Самое странное и обидное, что ее брат тоже оказался невезучим! На пятидневку Сережу не отдавали, в детсаду на всех праздниках ставили первым, музыкой он занимался в специальной музыкальной школе, для выступлений на концертах мама купила своему любимцу настоящий гастук-бабочку, как у дирижера оркестра… А ничего хорошего не получилось. Если задуматься, брату досталась ужасная жизнь – мороженое разрешали не чаще раза в неделю и только летом, чтобы не повредить голос, частный преподаватель фортепиано требовал три часа занятий каждый день (хорошо, Арина догадалась перебраться на кухню вместе с учебниками), гостям брата демонстрировали как дрессированную собачку – только подумайте, такой маленький а исполняет «Хорошо темперированный клавир».
Одно воспоминание особенно мучило Арину даже спустя много лет после школы. Брат учился классе, кажется, в шестом, и она в очередной раз отправилась вместо родителей в музыкальную школу на общий весенний концерт. Не могут же два ответственных врача все бросить посреди рабочего дня! Тем более одному нужно ехать через полстраны, а у другой очередной доклад на важной конференции. А то, что их гениальный сын – растрепа и обязательно потеряет ключи или перепутает время выступления, так для этого есть старшая сестра, пусть не такая гениальная, но организованная и ответственная, прекрасные качества для будущей медсестры. Арина привычно собрала за брата сумку, очки и бутерброд на обратный путь, уселась во втором ряду вместе с родителями и бабушками других солистов и уже собралась потихоньку взремнуть, как вдруг вспомнила, что не отдала Сережке ноты. А ведь прекрасно знала, что преподаватель фортепиано зачем-то требует приносить ноты (очередной произвол и глупость взрослых, потому что все исполнители играют наизусть).
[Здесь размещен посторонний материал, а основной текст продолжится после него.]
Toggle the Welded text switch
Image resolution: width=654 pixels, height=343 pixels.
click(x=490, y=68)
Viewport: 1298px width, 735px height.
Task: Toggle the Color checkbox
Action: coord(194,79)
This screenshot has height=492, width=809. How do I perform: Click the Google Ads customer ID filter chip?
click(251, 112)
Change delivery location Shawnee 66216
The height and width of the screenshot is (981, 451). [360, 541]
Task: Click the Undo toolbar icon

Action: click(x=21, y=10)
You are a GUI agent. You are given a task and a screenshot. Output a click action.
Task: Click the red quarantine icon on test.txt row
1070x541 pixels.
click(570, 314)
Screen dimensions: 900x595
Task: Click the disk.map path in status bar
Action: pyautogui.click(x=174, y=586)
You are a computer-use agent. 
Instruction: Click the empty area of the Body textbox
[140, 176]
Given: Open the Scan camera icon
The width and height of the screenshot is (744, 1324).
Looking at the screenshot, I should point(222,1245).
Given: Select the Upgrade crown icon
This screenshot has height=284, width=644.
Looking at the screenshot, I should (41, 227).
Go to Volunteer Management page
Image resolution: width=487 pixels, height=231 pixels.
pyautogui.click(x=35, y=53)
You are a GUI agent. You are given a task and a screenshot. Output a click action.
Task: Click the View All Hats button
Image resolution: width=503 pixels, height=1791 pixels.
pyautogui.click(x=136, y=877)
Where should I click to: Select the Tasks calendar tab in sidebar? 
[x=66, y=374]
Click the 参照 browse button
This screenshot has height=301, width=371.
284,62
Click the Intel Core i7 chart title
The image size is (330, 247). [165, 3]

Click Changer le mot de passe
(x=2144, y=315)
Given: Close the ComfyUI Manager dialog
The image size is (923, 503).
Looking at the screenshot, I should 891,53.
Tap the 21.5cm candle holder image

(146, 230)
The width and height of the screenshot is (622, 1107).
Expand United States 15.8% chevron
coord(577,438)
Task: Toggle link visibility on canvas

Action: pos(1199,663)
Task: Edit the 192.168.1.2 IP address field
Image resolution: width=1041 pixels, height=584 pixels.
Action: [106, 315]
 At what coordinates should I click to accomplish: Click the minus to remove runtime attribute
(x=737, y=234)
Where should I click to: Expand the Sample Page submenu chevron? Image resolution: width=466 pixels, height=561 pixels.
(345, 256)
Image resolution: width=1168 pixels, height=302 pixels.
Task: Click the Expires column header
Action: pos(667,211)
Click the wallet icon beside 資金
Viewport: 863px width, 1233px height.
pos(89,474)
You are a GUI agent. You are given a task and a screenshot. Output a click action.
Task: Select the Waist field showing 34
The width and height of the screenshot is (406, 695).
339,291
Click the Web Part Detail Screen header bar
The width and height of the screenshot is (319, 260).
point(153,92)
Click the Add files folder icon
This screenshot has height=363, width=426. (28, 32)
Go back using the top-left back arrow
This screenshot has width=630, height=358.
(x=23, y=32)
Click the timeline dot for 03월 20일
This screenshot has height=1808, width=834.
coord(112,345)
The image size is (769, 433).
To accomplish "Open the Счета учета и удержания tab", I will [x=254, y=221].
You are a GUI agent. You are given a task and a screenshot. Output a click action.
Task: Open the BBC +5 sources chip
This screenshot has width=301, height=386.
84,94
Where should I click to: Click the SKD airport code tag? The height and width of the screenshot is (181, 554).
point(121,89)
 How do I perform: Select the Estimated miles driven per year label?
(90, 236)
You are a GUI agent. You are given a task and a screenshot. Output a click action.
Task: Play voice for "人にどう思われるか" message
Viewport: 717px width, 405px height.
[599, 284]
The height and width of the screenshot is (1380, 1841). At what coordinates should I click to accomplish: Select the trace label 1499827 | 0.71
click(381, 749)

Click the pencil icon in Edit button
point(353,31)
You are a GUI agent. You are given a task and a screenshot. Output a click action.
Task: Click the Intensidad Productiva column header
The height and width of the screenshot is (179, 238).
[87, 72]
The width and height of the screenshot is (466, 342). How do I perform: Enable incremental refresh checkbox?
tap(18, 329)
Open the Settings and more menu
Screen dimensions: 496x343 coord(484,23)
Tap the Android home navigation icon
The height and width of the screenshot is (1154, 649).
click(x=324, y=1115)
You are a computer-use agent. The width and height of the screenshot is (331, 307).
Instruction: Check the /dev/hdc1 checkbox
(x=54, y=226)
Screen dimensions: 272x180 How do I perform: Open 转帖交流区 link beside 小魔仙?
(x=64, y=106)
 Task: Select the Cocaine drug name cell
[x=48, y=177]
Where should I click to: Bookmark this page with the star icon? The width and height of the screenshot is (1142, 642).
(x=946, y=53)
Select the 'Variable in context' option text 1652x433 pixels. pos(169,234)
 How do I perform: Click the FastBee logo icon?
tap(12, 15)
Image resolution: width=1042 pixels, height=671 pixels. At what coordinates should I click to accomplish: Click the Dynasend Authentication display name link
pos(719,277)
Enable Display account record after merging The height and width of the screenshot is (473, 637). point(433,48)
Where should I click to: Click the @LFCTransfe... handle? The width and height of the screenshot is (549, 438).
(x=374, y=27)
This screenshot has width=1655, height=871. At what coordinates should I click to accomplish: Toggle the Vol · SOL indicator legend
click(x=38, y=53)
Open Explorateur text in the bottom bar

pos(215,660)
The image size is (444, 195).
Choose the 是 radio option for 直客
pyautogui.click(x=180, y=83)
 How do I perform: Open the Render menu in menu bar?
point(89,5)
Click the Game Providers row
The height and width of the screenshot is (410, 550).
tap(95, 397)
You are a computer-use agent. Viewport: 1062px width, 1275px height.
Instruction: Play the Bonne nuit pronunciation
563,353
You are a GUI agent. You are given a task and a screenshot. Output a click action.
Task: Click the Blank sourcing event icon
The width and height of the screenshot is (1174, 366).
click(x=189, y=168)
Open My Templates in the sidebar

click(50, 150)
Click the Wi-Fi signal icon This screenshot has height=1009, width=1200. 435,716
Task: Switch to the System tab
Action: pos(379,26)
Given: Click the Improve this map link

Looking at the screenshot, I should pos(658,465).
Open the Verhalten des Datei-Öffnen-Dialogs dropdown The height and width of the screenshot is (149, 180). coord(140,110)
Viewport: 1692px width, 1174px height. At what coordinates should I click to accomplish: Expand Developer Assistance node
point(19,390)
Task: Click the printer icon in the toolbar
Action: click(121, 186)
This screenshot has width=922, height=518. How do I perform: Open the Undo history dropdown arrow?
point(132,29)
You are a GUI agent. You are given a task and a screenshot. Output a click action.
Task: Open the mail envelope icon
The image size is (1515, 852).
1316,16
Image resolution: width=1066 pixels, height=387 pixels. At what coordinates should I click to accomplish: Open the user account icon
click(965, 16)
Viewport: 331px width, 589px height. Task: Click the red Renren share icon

Она на цыпочках помчалась за сцену, поскольку первый из сегодняшних талантов уже бодро барабанил по клавишам, и обошла две или три комнаты, прежде чем увидела белого как полотно брата с дрожащими губами.
– Что случилось?!
– Я забыл начало второй части, – Сережка вытирал мокрые руки о штаны, – там адажио или сразу начинается аллегро? Я не смогу аллегро, пальцы застыли, видишь – не гнутся, я точно не смогу.
Арине вдруг передался его ужас.
– Ерунда! Начнешь и вспомнишь, так всегда бывает. А если и не вспомнишь – наплевать, отыграй скорее и пойдем в кино!
Он попытался улыбнуться, и эта мучительная гримаса вместо улыбки на лице двенадцатилетнего человека на годы осталась в памяти. Потому что Сережа не радовался музыке, не упивался гармонией, как многие дети, а мучился и страдал. И нужно было взять его за руку и увести, сейчас же увести от ненужных страданий. Но кто бы ей позволил!
К девятому классу даже Лена признала, что выдающегося пианиста из Сережи пока не получилось. Он постоянно срывался на выступлениях, схлопотал тройку по специальности. Звонкий, как колокольчик, голос к четырнадцати годам стал резким и грубым, чего мог ожидать любой нормальный человек. Нормальный, но не ее мать, которая переругалась со всеми преподавателями из-за нового мальчика-солиста в школьном хоре. Мол, к Сереже отнеслись жестоко, вместо временного перерыва вычеркнули как отработанную вещь.